■ Try it
I'd like every entry returned exactly as it is, with the images left out.

***** Source material *****

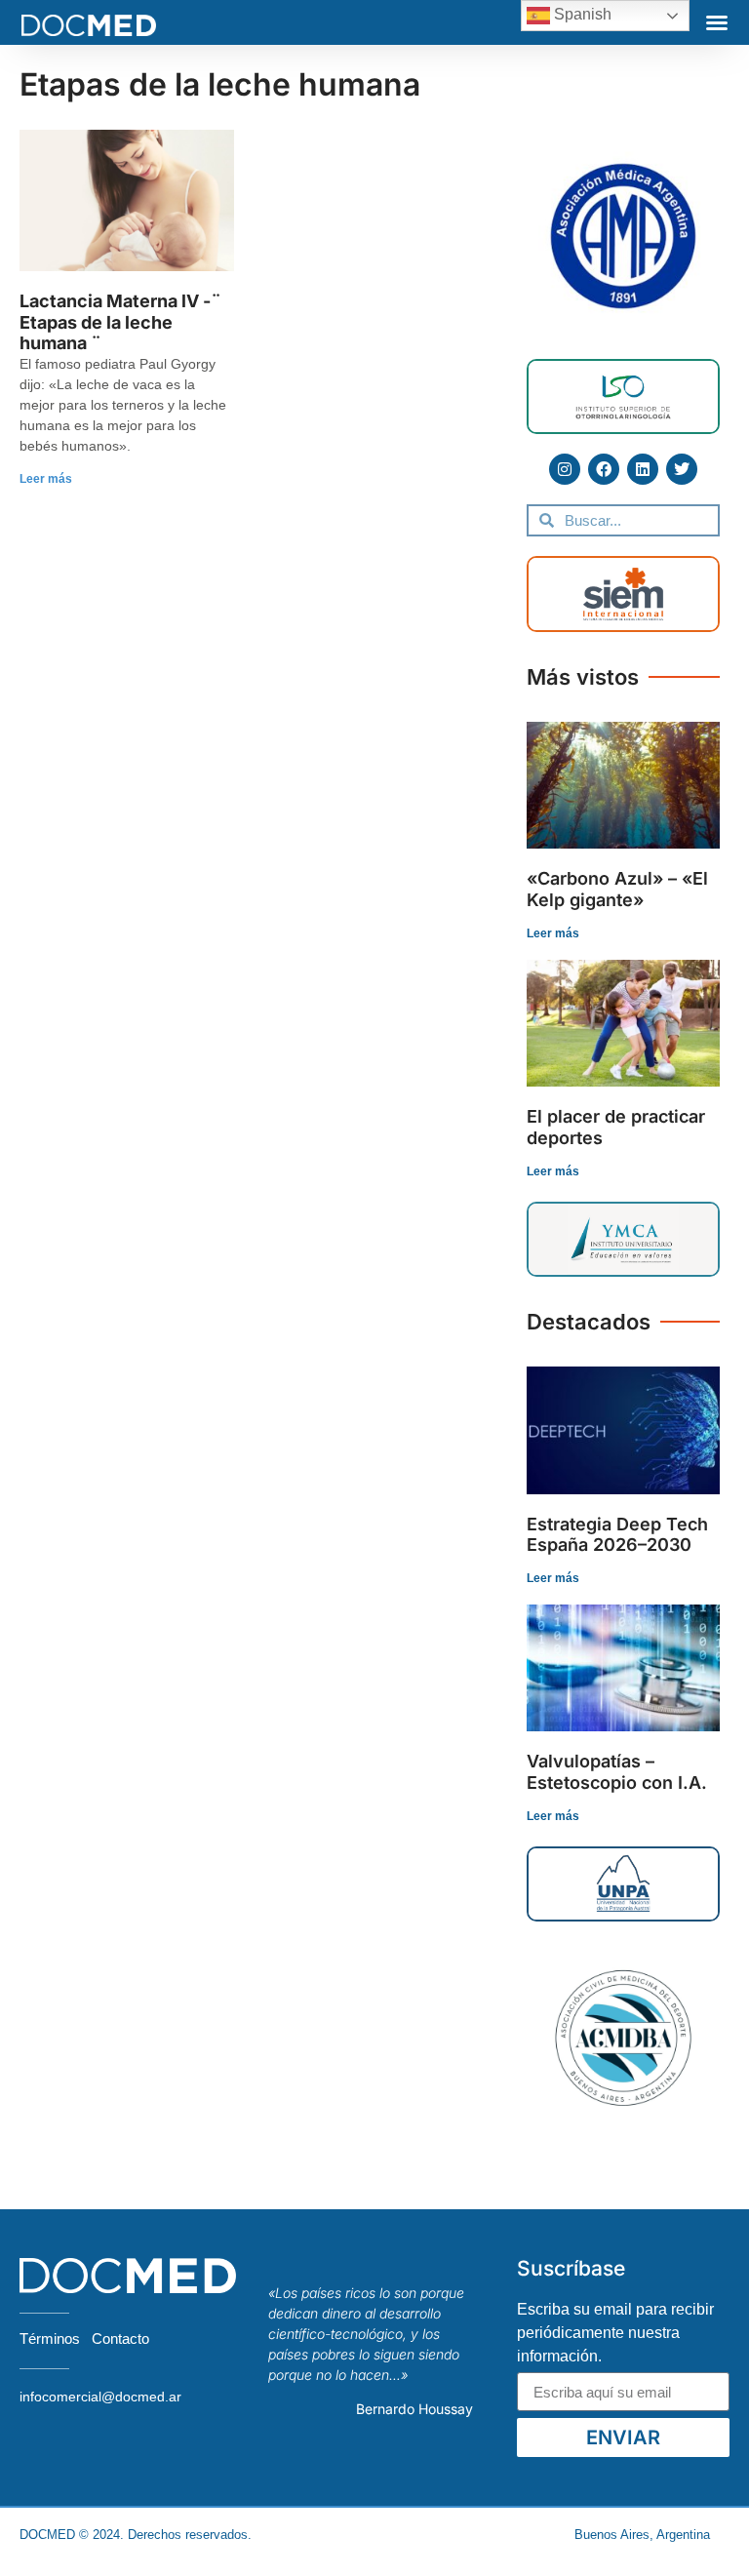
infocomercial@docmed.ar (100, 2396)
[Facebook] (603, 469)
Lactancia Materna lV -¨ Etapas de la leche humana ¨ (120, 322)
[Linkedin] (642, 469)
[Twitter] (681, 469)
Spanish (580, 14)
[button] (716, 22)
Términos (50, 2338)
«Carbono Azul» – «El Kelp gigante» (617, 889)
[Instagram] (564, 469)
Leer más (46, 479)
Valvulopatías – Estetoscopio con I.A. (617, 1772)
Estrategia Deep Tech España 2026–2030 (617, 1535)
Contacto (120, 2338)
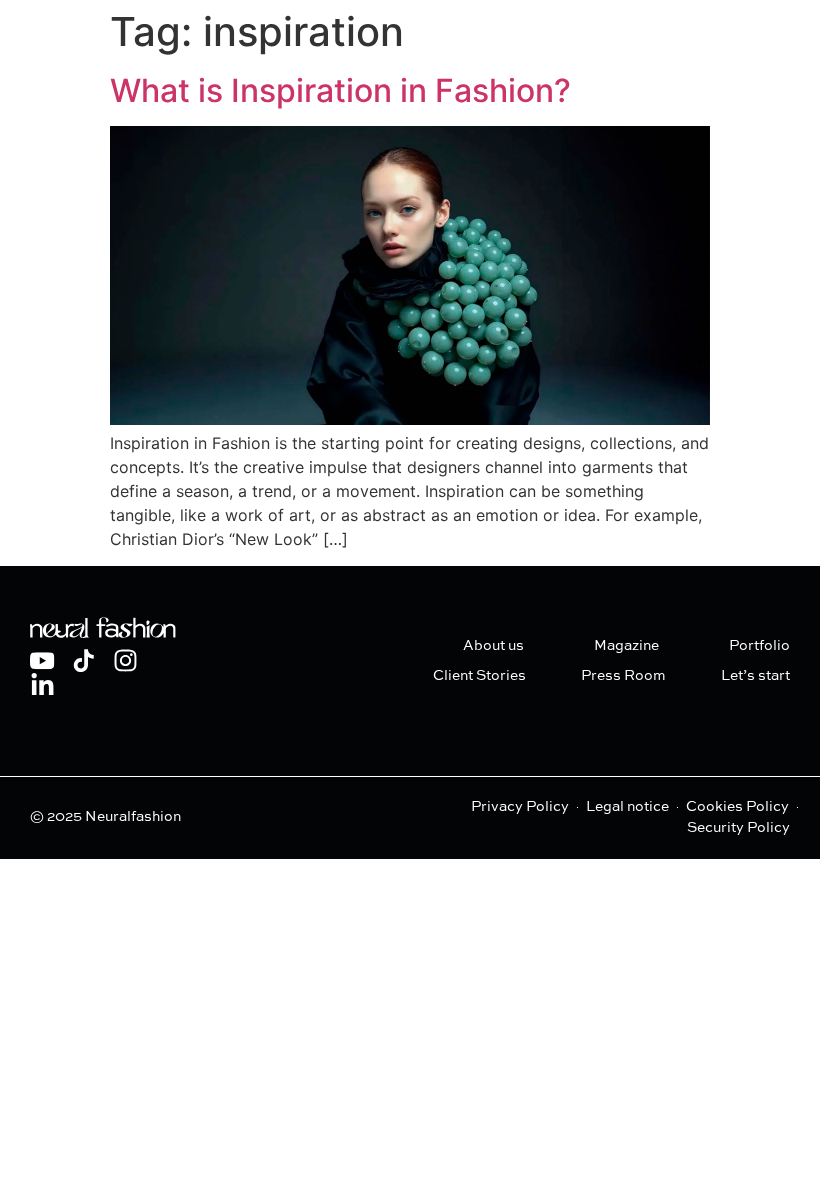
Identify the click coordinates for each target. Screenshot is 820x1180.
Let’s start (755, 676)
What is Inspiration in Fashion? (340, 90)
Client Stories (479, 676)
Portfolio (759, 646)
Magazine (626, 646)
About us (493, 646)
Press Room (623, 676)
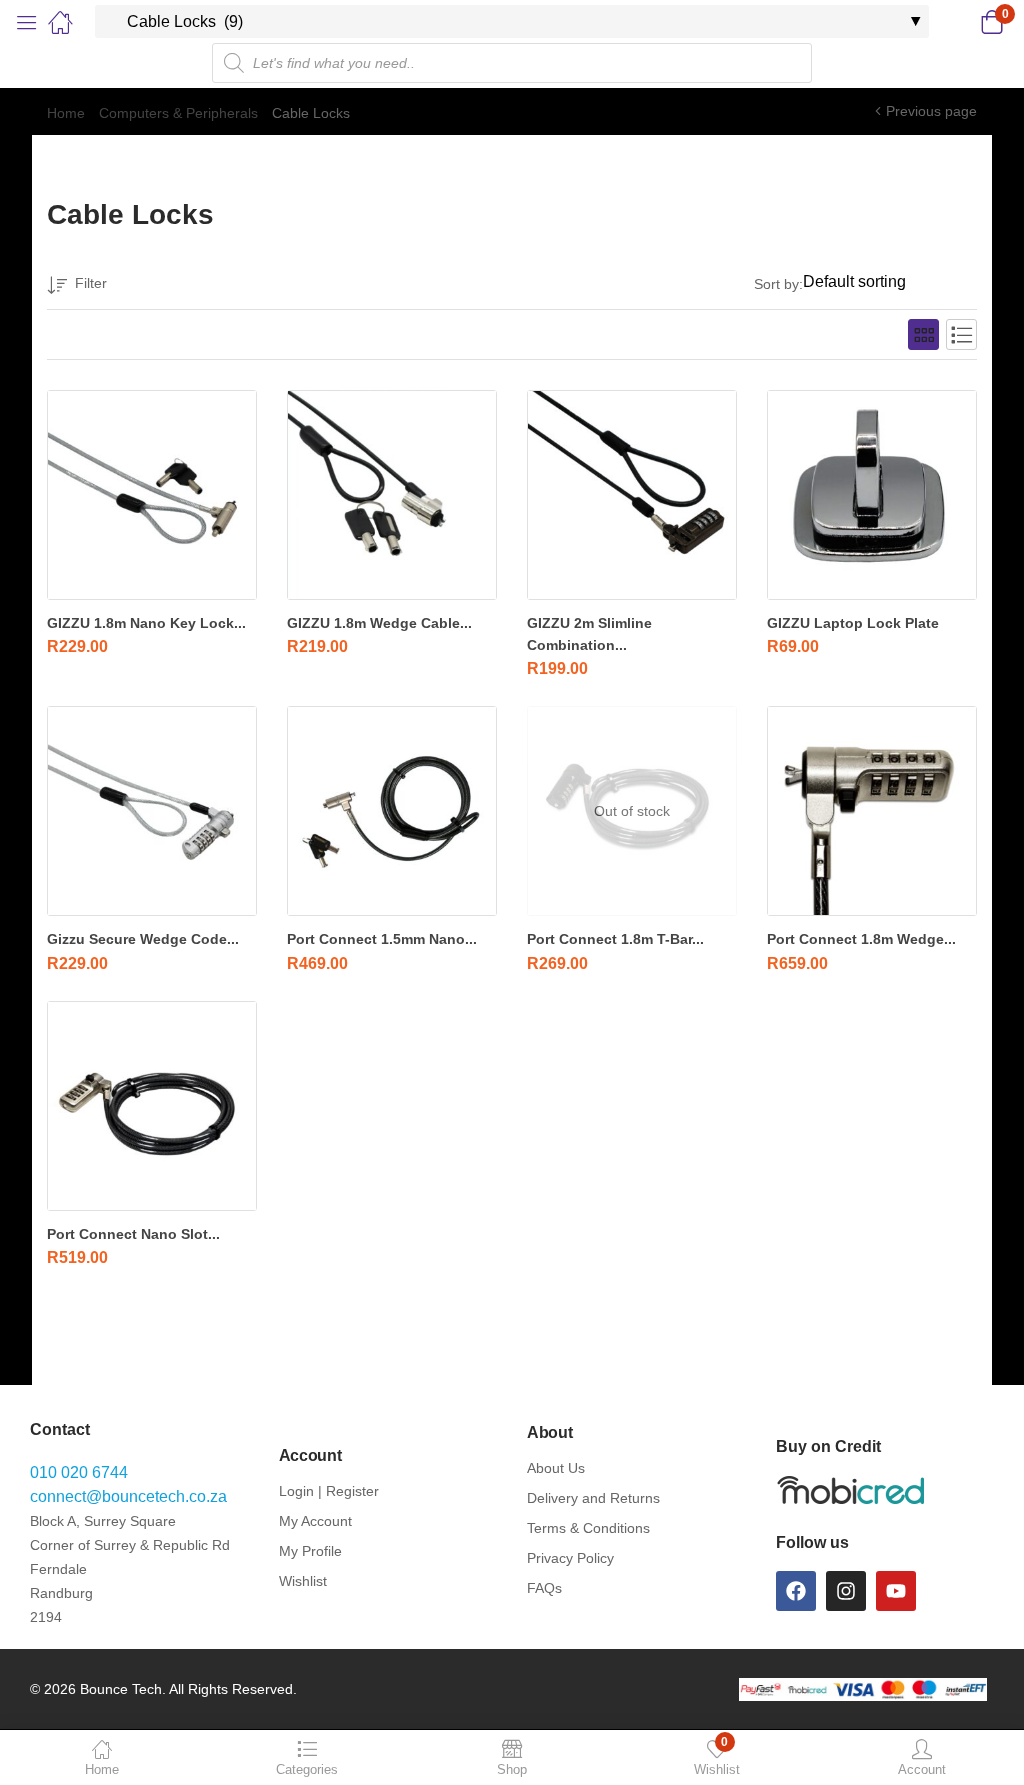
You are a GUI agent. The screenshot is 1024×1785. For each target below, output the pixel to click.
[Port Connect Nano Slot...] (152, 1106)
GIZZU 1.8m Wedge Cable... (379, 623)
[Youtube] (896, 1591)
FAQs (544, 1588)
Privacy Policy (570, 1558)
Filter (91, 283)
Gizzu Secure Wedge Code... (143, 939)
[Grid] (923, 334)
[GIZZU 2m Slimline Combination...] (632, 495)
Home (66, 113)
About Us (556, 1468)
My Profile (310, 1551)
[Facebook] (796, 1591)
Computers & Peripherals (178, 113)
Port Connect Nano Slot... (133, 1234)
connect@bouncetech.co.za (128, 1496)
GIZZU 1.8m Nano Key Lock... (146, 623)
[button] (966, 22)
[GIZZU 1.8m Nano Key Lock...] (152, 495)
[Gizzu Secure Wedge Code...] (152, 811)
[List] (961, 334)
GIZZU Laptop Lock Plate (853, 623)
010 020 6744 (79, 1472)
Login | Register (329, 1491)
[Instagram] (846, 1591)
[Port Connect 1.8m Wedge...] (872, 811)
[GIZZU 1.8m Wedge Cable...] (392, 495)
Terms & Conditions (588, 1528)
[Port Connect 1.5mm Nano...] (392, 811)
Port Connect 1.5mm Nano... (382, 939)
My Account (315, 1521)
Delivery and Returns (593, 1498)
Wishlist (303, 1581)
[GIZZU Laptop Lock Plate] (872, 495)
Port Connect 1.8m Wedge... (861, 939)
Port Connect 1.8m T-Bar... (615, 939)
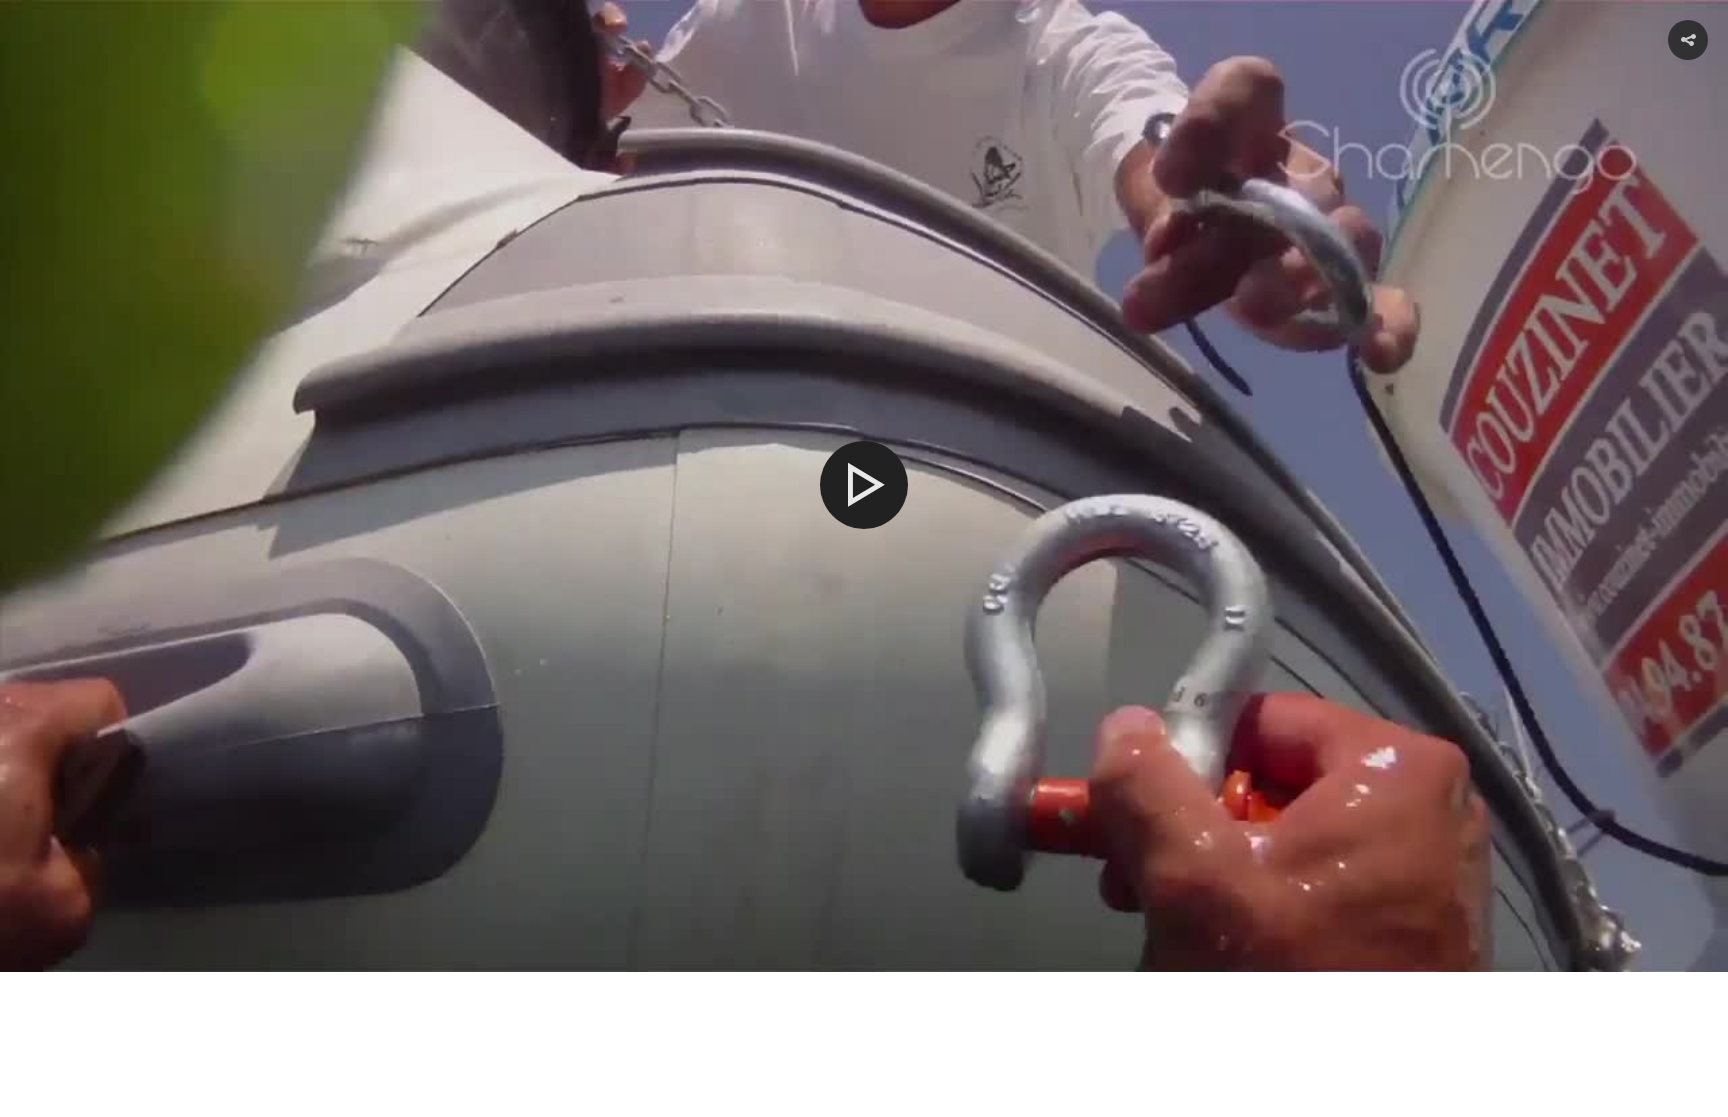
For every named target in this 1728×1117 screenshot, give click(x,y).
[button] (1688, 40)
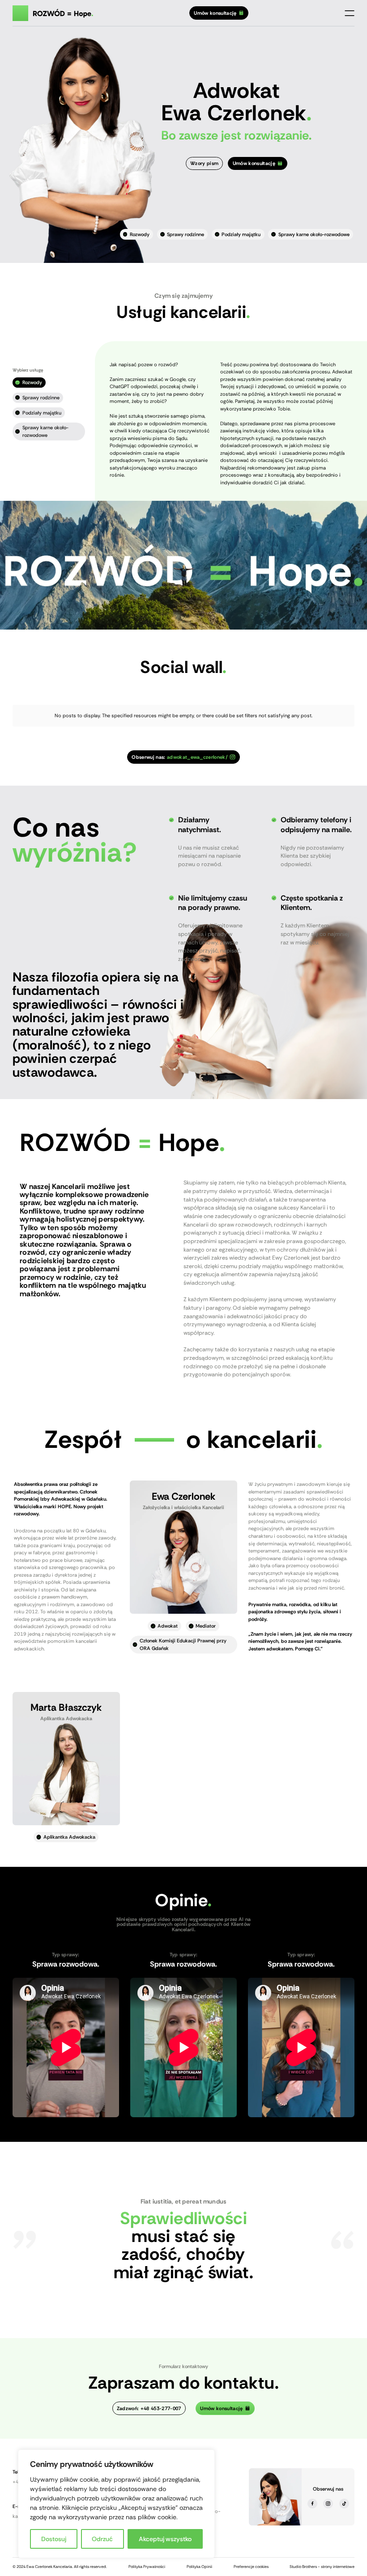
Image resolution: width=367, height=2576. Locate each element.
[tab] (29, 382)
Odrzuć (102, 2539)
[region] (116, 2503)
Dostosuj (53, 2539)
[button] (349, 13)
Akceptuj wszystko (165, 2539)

*****

■ Solution to this problem
infocomercial@docmed.ar (100, 2396)
[Facebook] (603, 469)
Lactancia Materna lV -¨ Etapas de la leche humana ¨ (120, 322)
[Linkedin] (642, 469)
[Twitter] (681, 469)
Spanish (580, 14)
[button] (716, 22)
Términos (50, 2338)
«Carbono Azul» – «El Kelp gigante» (617, 889)
[Instagram] (564, 469)
Leer más (46, 479)
Valvulopatías – Estetoscopio con I.A. (617, 1772)
Estrategia Deep Tech España 2026–2030 (617, 1535)
Contacto (120, 2338)
Identify the click coordinates for each target. Screenshot is 820x1180.
Let’s start (755, 676)
What is Inspiration in Fashion? (340, 90)
Client Stories (479, 676)
Portfolio (759, 646)
Magazine (626, 646)
About us (493, 646)
Press Room (623, 676)
You are a GUI agent. The screenshot is 1024×1785. For each target below, output the pixel to click.
[Port Connect Nano Slot...] (152, 1106)
GIZZU 1.8m Wedge Cable... (379, 623)
[Youtube] (896, 1591)
FAQs (544, 1588)
Privacy Policy (570, 1558)
Filter (91, 283)
Gizzu Secure Wedge Code... (143, 939)
[Grid] (923, 334)
[GIZZU 2m Slimline Combination...] (632, 495)
Home (66, 113)
About Us (556, 1468)
My Profile (310, 1551)
[Facebook] (796, 1591)
Computers & Peripherals (178, 113)
Port Connect Nano Slot... (133, 1234)
connect@bouncetech.co.za (128, 1496)
GIZZU 1.8m Nano Key Lock... (146, 623)
[button] (966, 22)
[GIZZU 1.8m Nano Key Lock...] (152, 495)
[Gizzu Secure Wedge Code...] (152, 811)
[List] (961, 334)
GIZZU Laptop Lock Plate (853, 623)
010 020 6744 (79, 1472)
Login | Register (329, 1491)
[Instagram] (846, 1591)
[Port Connect 1.8m Wedge...] (872, 811)
[GIZZU 1.8m Wedge Cable...] (392, 495)
Terms & Conditions (588, 1528)
[Port Connect 1.5mm Nano...] (392, 811)
Port Connect 1.5mm Nano... (382, 939)
My Account (315, 1521)
Delivery and Returns (593, 1498)
Wishlist (303, 1581)
[GIZZU Laptop Lock Plate] (872, 495)
Port Connect 1.8m Wedge... (861, 939)
Port Connect 1.8m T-Bar... (615, 939)
For every named target in this 1728×1117 screenshot, give click(x,y).
[button] (1688, 40)
Image resolution: width=367, height=2576. Locate each element.
[tab] (29, 382)
Odrzuć (102, 2539)
[region] (116, 2503)
Dostosuj (53, 2539)
[button] (349, 13)
Akceptuj wszystko (165, 2539)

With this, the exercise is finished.